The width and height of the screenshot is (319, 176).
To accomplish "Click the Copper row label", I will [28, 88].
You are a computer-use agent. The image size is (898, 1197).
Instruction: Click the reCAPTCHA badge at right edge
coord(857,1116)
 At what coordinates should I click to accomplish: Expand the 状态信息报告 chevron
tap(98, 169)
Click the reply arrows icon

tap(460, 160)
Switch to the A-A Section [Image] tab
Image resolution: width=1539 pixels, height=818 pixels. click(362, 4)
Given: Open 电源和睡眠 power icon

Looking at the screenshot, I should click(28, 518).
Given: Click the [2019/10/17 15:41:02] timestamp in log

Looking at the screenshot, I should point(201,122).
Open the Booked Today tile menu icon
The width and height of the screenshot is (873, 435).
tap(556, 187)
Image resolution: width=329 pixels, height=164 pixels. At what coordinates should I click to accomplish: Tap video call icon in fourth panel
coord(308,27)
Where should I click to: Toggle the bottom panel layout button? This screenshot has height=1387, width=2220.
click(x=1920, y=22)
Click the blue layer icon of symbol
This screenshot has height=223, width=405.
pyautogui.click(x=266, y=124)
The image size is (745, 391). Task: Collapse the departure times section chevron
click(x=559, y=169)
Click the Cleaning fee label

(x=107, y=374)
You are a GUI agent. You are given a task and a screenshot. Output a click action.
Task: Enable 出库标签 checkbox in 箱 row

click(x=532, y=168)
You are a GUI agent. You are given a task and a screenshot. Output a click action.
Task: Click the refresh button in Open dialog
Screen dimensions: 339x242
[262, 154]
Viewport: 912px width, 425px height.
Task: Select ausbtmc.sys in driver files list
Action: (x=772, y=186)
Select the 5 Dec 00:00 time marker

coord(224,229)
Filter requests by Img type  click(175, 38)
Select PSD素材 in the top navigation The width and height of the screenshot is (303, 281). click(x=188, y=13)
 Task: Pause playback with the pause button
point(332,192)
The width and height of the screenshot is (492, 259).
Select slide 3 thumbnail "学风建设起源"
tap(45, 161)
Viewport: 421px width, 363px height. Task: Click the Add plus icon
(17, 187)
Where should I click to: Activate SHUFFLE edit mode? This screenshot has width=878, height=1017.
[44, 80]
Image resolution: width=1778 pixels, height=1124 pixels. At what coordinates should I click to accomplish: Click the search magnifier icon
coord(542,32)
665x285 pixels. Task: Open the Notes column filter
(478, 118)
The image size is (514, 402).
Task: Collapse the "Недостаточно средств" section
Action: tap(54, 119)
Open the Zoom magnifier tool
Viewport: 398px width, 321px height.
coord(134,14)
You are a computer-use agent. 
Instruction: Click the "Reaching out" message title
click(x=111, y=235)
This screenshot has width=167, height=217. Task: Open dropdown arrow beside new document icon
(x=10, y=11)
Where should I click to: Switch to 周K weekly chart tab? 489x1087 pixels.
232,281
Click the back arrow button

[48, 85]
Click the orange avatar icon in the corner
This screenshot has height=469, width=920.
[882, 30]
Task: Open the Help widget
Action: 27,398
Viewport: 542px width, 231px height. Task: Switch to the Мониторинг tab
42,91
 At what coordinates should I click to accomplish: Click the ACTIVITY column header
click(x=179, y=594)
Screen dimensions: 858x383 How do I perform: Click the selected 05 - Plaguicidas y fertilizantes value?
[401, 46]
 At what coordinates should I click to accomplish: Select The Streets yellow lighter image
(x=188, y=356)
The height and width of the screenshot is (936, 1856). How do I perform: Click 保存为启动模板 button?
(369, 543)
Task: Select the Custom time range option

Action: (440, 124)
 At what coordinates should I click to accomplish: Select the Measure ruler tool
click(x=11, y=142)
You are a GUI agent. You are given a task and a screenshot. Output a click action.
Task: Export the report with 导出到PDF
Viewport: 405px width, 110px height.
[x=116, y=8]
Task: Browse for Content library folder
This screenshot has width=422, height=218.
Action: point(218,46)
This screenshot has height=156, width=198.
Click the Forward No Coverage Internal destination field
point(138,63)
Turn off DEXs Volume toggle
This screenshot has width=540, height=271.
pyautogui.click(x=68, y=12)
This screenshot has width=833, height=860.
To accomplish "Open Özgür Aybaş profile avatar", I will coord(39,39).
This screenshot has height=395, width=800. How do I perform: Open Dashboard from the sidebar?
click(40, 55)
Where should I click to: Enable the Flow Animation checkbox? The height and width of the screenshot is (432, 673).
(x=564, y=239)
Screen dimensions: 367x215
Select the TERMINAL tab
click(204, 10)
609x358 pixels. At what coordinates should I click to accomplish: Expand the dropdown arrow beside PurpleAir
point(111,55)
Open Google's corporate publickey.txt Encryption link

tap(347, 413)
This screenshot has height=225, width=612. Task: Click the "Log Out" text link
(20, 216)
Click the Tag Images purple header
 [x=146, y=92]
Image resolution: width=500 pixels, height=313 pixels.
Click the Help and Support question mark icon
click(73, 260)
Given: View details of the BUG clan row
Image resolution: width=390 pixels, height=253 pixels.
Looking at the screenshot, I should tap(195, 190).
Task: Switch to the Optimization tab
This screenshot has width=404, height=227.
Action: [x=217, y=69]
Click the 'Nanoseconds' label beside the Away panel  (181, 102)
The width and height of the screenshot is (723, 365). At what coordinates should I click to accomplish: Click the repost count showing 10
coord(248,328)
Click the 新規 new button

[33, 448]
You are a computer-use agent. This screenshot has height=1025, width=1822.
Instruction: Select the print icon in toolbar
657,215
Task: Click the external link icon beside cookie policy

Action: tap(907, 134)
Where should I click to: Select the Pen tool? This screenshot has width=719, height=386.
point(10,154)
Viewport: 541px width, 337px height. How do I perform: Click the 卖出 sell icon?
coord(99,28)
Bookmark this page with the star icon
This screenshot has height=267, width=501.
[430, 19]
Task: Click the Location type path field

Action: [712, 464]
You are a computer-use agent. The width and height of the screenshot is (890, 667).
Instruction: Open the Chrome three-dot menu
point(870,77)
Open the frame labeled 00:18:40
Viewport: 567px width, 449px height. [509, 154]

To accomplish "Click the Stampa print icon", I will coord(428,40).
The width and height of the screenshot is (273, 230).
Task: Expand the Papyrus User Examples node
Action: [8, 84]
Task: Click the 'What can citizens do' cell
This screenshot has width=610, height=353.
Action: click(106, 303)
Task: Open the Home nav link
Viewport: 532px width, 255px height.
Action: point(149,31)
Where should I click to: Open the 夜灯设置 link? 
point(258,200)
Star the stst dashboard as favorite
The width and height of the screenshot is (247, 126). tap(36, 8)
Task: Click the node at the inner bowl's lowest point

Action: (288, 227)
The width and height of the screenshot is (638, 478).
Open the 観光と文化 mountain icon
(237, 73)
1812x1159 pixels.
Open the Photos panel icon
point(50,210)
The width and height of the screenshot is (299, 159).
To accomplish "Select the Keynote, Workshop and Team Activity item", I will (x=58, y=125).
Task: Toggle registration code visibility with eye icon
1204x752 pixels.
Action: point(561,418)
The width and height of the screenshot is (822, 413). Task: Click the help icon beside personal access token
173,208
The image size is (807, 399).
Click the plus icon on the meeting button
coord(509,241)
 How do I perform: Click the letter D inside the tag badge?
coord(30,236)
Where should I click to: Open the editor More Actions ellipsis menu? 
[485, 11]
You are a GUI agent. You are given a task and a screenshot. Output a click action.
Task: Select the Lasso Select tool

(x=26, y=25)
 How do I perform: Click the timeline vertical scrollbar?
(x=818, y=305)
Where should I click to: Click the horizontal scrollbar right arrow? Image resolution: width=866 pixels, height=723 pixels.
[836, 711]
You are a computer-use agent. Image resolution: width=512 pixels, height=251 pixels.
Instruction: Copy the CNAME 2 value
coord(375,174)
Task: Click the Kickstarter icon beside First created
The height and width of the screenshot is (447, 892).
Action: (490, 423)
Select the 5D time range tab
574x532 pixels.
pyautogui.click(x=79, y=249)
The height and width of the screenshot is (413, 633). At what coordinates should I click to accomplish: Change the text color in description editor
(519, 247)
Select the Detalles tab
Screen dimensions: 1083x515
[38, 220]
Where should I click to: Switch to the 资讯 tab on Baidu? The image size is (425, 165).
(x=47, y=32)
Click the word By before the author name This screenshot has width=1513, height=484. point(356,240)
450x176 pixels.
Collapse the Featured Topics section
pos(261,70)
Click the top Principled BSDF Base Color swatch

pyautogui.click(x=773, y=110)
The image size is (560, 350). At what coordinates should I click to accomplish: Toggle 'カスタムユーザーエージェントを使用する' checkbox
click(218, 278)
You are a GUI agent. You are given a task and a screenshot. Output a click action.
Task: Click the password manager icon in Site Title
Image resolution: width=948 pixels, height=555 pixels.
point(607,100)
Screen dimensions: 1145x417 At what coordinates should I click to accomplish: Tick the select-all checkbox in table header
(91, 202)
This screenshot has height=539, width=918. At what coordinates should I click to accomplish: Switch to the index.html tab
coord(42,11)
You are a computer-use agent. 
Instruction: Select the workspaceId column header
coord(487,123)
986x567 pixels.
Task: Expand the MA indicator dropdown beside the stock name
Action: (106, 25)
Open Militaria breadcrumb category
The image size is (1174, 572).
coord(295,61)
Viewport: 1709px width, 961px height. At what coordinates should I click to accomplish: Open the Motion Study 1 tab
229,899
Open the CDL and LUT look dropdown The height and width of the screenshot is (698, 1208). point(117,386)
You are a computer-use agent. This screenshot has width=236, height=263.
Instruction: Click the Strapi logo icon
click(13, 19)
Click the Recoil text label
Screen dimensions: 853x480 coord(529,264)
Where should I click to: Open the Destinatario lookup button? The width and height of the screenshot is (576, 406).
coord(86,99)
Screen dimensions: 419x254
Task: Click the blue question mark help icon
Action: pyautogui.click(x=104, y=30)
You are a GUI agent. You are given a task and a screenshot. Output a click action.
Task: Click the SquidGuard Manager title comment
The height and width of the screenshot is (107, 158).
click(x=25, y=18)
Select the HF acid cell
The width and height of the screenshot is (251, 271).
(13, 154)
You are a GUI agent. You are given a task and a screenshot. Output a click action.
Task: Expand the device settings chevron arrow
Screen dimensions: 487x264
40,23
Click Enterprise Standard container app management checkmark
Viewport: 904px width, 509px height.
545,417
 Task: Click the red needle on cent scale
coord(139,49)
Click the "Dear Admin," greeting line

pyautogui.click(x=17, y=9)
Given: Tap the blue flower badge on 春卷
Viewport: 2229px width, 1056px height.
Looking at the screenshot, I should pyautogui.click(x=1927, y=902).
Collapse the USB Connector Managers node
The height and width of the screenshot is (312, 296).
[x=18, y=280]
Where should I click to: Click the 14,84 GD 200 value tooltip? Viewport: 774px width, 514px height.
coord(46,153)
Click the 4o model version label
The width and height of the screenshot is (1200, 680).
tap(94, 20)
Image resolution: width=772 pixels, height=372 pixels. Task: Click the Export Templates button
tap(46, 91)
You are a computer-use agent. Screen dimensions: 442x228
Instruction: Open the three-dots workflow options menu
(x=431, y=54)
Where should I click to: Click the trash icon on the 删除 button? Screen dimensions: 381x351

★ ★ ★ ★

WHAT IS NEEDED:
Convert the material from its beginning through the line containing "coord(857,1116)" into a two-column CSV with the columns task and answer. Give one row for each task and its answer, with each value in a single quoted field and line breaks replaced by spaces.

REPLY TO THE TASK:
task,answer
"The width and height of the screenshot is (319, 176). To accomplish ""Click the Copper row label"",","I will [28, 88]."
"You are a computer-use agent. The image size is (898, 1197). Instruction: Click the reCAPTCHA badge at right edge","coord(857,1116)"